Chen Michael, Gerson Howard, Eintracht Shaun, Nessim Sharon J, MacNamara Elizabeth
Department of Diagnostic Medicine, Sir Mortimer B. Davis Jewish General Hospital, Montreal, Quebec, Canada.
Department of Diagnostic Medicine, Sir Mortimer B. Davis Jewish General Hospital, Montreal, Quebec, Canada.
Am J Cardiol. 2017 Dec 1;120(11):2061-2064. doi: 10.1016/j.amjcard.2017.08.026. Epub 2017 Sep 4.
Cardiac troponin (cTn) is essential for the diagnosis of an acute coronary syndrome (ACS). However, in end-stage renal disease (ESRD) baseline cTn levels are often elevated, and it is unknown whether the hemodialysis (HD) procedure affects cTn levels. This leaves clinicians unsure of how to interpret cTn in HD patients with cardiac ischemia. We therefore sought to determine if plasma levels of high-sensitivity cardiac troponin T (hs-cTnT) vary during or after HD treatment. We prospectively enrolled 10 chronic HD patients who were admitted to our institution. All participants were receiving thrice weekly HD before admission and were medically stable. Those admitted for ACS or to critical care units were excluded. Baseline hs-cTnT was measured immediately before HD. For the subsequent 6 hours, hs-cTnT was measured every 2 hours and every 3 hours thereafter for a total collection period of 24 hours. A significant decline in mean hs-cTnT was noted with HD. During HD (2 hours after HD initiation), hs-cTnT decreased by 10.7% (confidence interval 5% to 17%). Immediately after HD (4 hours after HD initiation), a decline of 12% (confidence interval 5% to 19%) was observed. Thereafter hs-cTnT began to rise. Hs-cTnT levels returned to baseline by 11 hours after HD completion and remained stable for the reminder of the study. In conclusion, HD induces a short-lived negative bias in hs-cTnT. When measured for investigation of ACS, hs-cTnT concentration should be interpreted with respect to time of dialysis and specimen collection.

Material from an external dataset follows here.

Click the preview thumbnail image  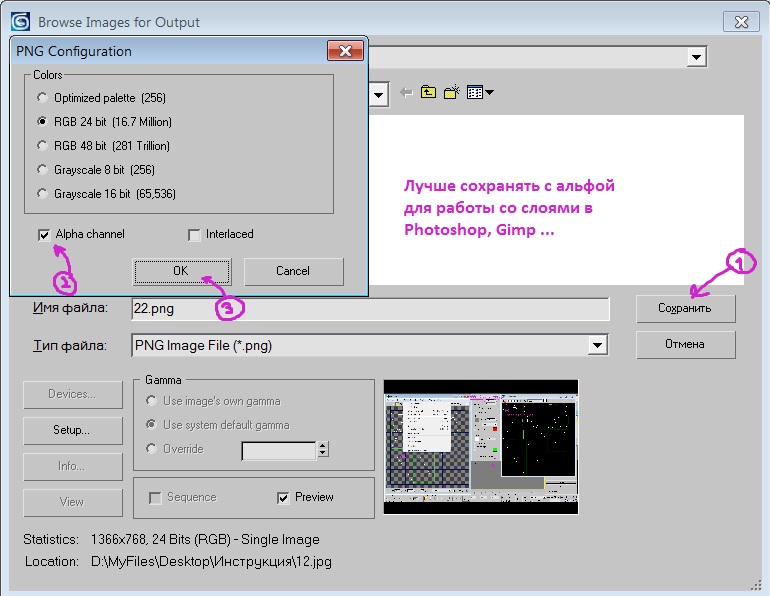481,447
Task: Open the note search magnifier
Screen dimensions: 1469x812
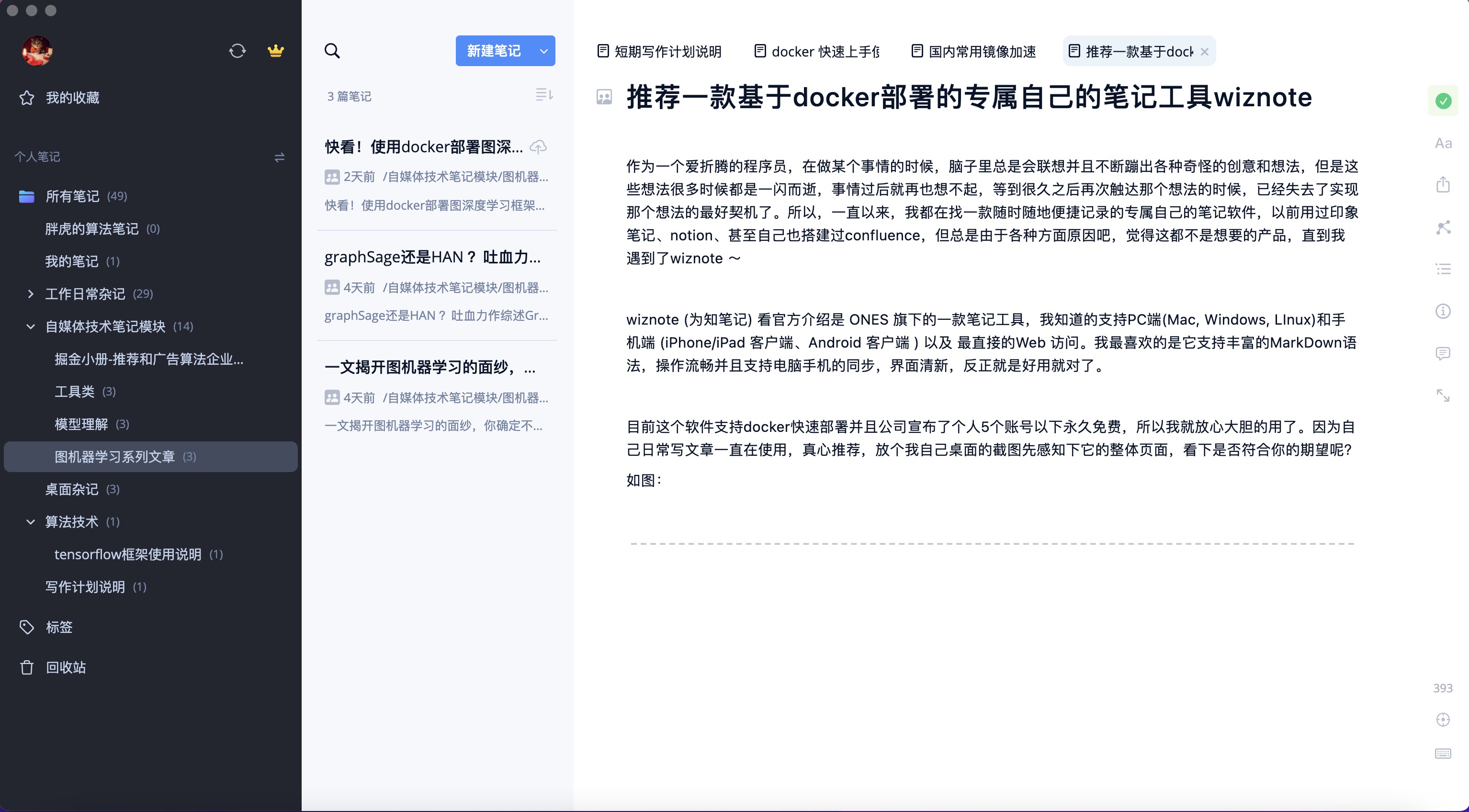Action: coord(332,51)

心肌肌钙蛋白(cTn)对于急性冠状动脉综合征(ACS)的诊断至关重要。然而,在终末期肾病(ESRD)中,基线cTn水平常常升高,并且血液透析(HD)程序是否会影响cTn水平尚不清楚。这使得临床医生在解释患有心脏缺血的HD患者的cTn时感到困惑。因此,我们试图确定高敏心肌肌钙蛋白T(hs-cTnT)的血浆水平在HD治疗期间或之后是否会发生变化。我们前瞻性地纳入了10名入住我们机构的慢性HD患者。所有参与者在入院前每周接受三次HD治疗,且病情稳定。因ACS入院或入住重症监护病房的患者被排除在外。在HD治疗前立即测量基线hs-cTnT。在随后的6小时内,每2小时测量一次hs-cTnT,此后每3小时测量一次,总共采集24小时。观察到HD治疗后平均hs-cTnT显著下降。在HD治疗期间(HD开始后2小时),hs-cTnT下降了10.7%(置信区间5%至17%)。HD治疗后立即(HD开始后4小时),观察到下降了12%(置信区间5%至19%)。此后hs-cTnT开始上升。HD治疗完成后11小时,hs-cTnT水平恢复到基线,并在研究的剩余时间内保持稳定。总之,HD在hs-cTnT上诱导了短暂的负偏差。在检测ACS时进行测量时,应根据透析时间和标本采集时间来解释hs-cTnT浓度。